Fernie’s location in a valley surrounded by such majestic mountains also makes it special to me.  I never tire of the view of the Three Sisters or of showing someone the Ghost Rider that has never seen it.  There is such history in this valley, in this wonderful town, in this place I call home.


What makes you proud to be Canadian?

Having been born and raised in this beautiful country, I am very proud to be Canadian.  I am proud and thankful to live in a free country.  A country in which I feel safe and secure.  I am free to speak, free to worship, free to stand for what I think is right.

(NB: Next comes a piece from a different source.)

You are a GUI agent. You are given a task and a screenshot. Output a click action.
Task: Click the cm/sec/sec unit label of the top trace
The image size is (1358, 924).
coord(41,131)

I am proud to live in a country of opportunity and diversity.  I love this country’s vastness, its natural beauty and especially the splendor of the Canadian Rockies.  We get to enjoy four full seasons with nature at our doorstep, fresh water and fresh air.

As Canadians, we all have access to education and universal health care.  We really do have a great standard of living.

I am proud that Canadians are friendly and of course we have a reputation for being polite!  When we as Canadians travel abroad and tell foreigners we are Canadian, they welcome us.  Canadians are respected and loved around the world.


What is your Fernie story?

I was born and raised in Fernie.  My family have been in the valley since the early 1900s, having immigrated to Canada from England to work in the mine at Coal Creek.  Mining was a dangerous profession and both my great grandfather and a great uncle were killed in mining disasters in Coal Creek.  My father and his siblings were born and raised in Coal Creek.  The family moved to Fernie from Coal Creek in the 1940s.

My family has always been involved in the community.  My grandfather was a city alderman and served on the hospital board.  My uncle was also a city alderman and served on the school board.  My sister served for many years on the school board and I am very proud to say she was Fernie’s first female mayor.

My husband and I chose to live here, to work in our chosen careers and to raise our family here.  A lot of our extended family was here which was important to us when raising our children.  We were all a big part of each other’s life.  Fernie has always been and will continue to be home.